The United States National Science Foundation (NSF) has been forced to stop inbound travel to the McMurdo Base in Antarctica following a COVID-19 outbreak that has gripped nearly 10% of the staff, it was reported late Thursday, although essential arrivals and departures for health and safety reasons will still be allowed.
The presence of SARS-CoV-2 at the largest research base on the continent will halt travel for no less than two weeks, the authorities said.
The U.S. National Science Foundation's priority is always the health and safety of our communities while ensuring the overall science mission can be achieved, the NSF explained in a statement.
Management is moving to lower the density of the population to reduce the possibility of transmission. As plans are confirmed and due to the quickly changing situation, NSF will be posting updates, it added.
Some 1,000 researchers work at McMurdo station carrying out studies on aeronomy, astrophysics and geospace sciences, biology and ecosystems, geology and geophysics, glaciology, geomorphology, ice cores, and ocean and climate systems, among other issues.
NSF researchers have been advised to wear KN95 masks at all times at McMurdo, where a total of 98 cases have been confirmed among 993 people stationed on McMurdo, with 64 of them still active.

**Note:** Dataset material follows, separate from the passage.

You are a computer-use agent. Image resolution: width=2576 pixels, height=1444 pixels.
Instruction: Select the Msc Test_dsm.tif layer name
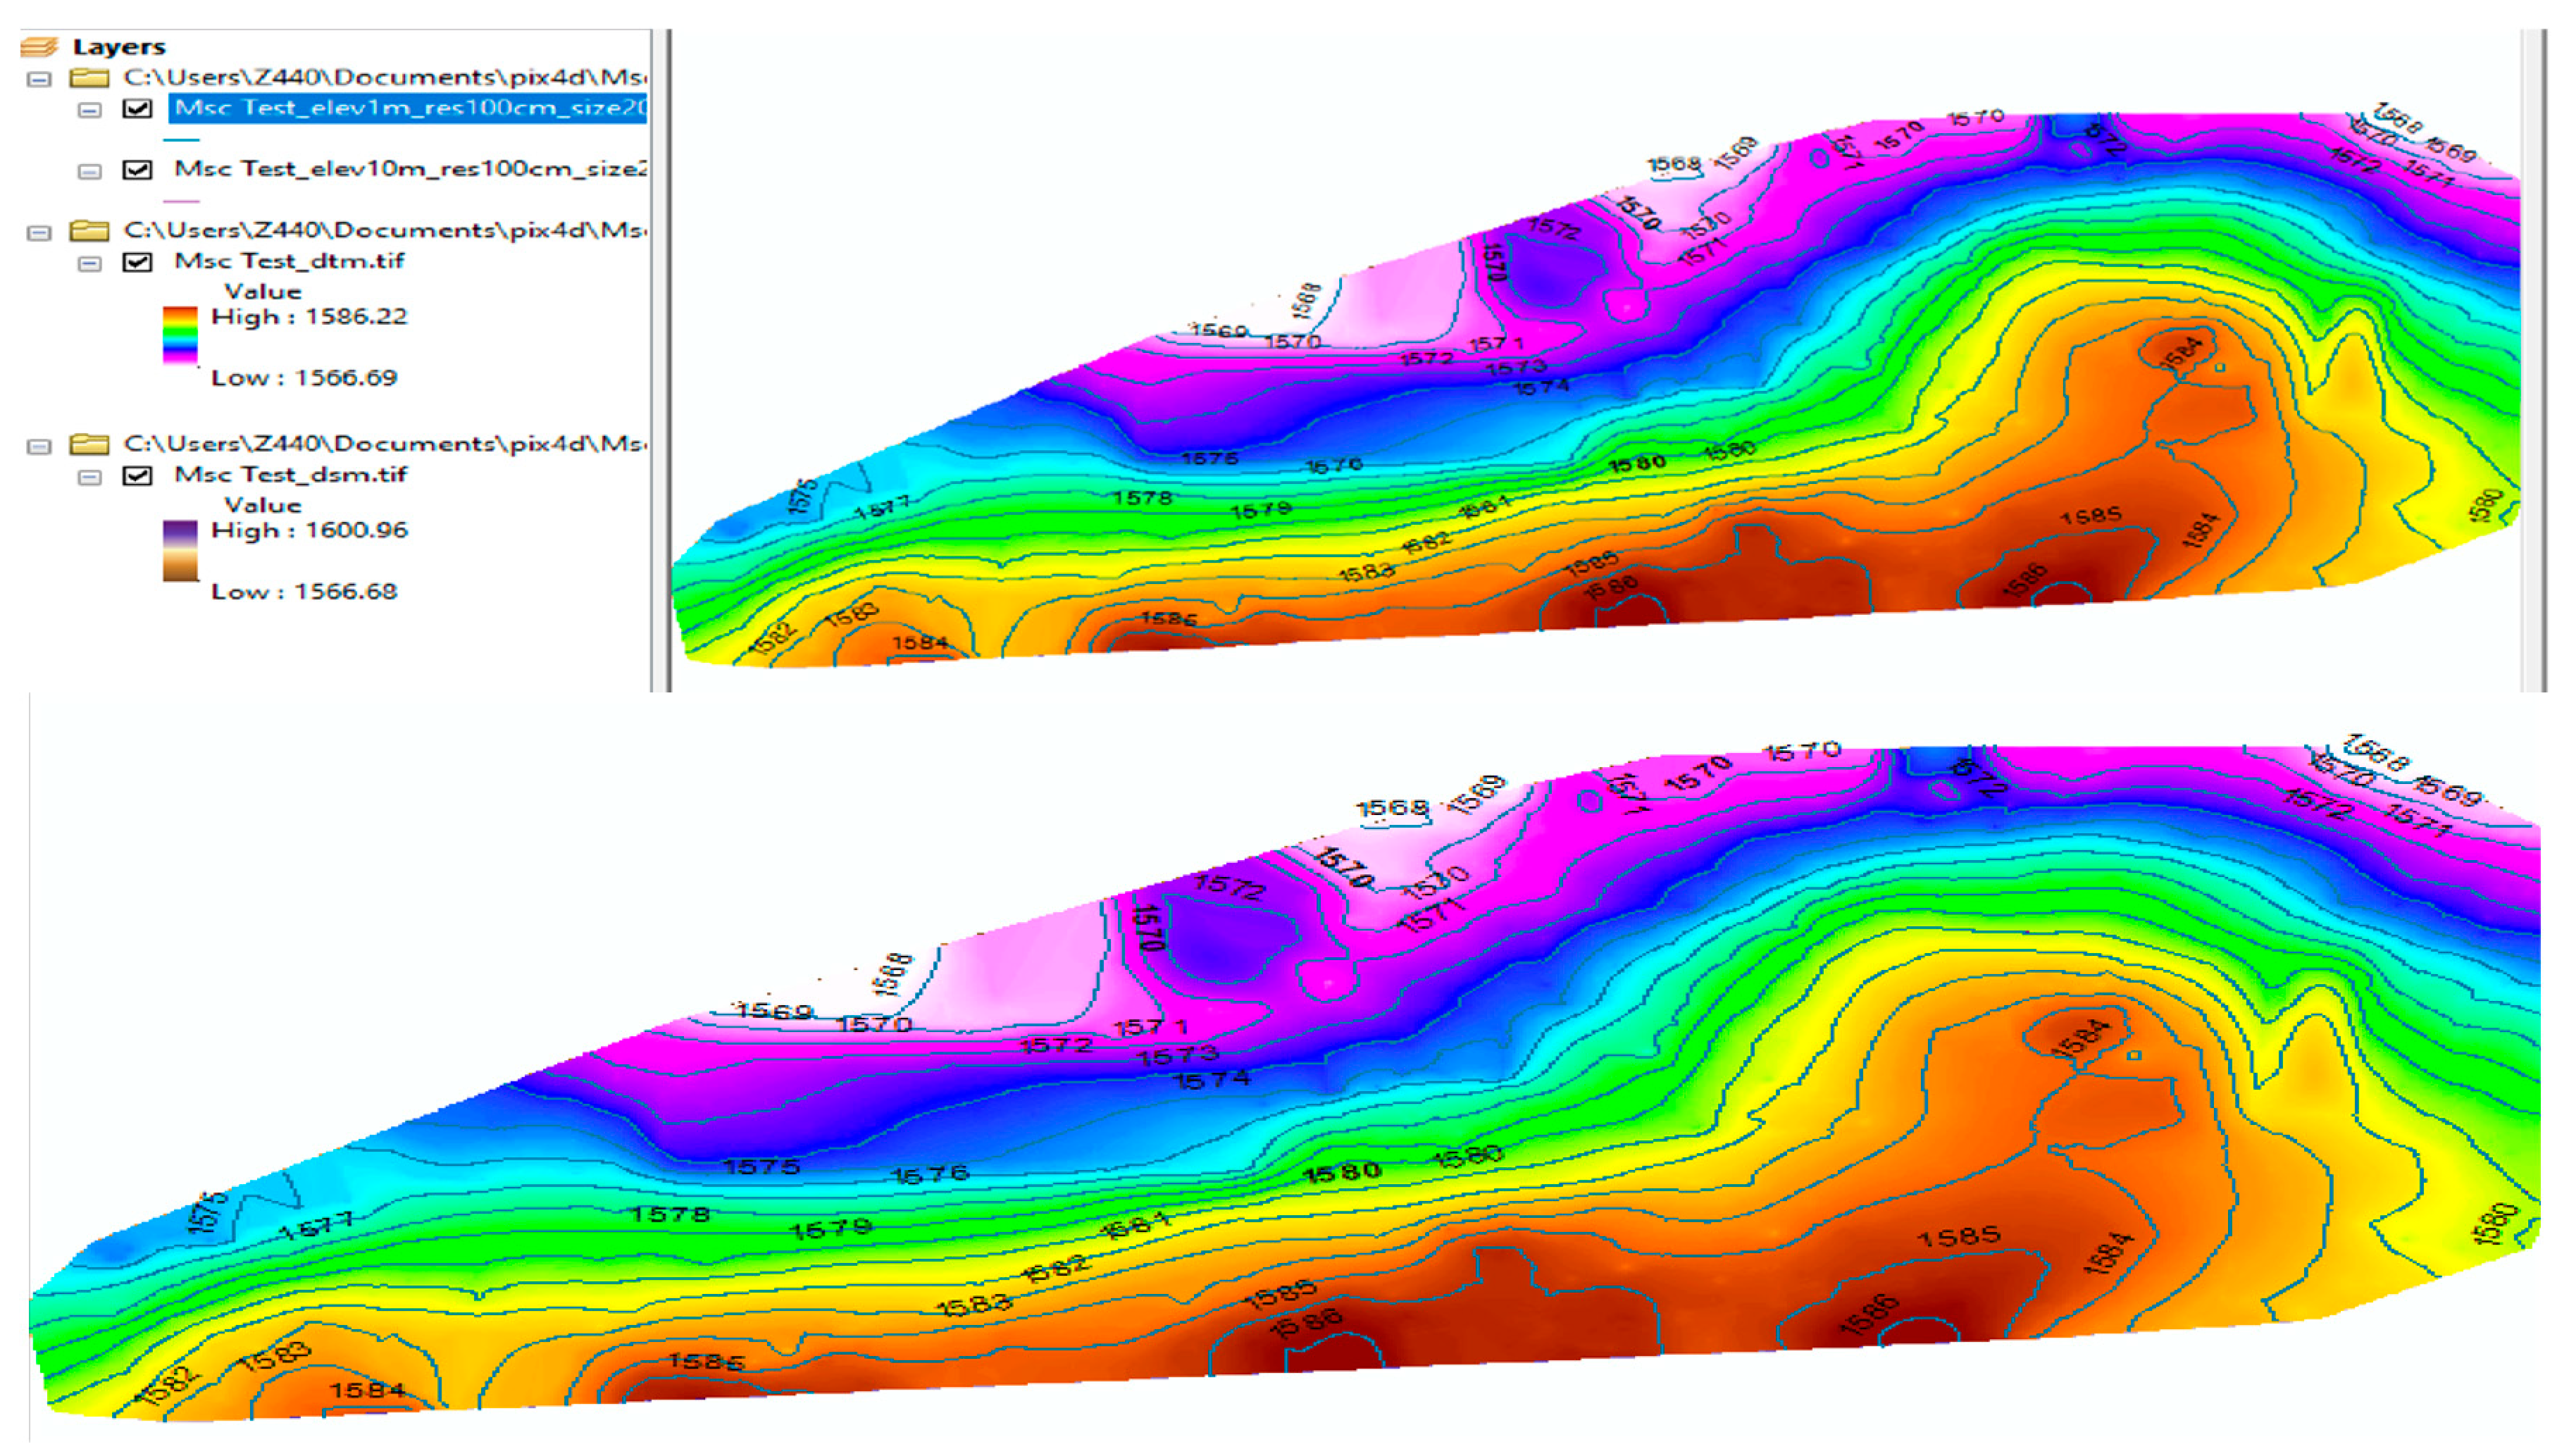point(290,474)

The outbreak comes as stations are gearing up for their maximum-capacity summer field season, as many bases in Antarctica were trying to resume full activity after two years of lockdowns and restrictions due to the pandemic.
The Covid outbreak is not Antarctica’s first but it seems appears to be the largest so far.
In December 2020, 36 positive cases were reported at Chile's General Bernardo O'Higgins base, 26 of them among Chilean army personnel and the other 10 being civilians. A year later, 11 of the 30 people stationed at Belgium's Princess Elisabeth tested positive, and in January 2022, Argentina’s Esperanza Base also detected 24 infections.
Of the 64 active cases, “most have mild symptoms and are isolating in their rooms”, the NSF said. Those testing positive will be required to isolate for five days, then wait for another five days before being able to return to work after two negative tests.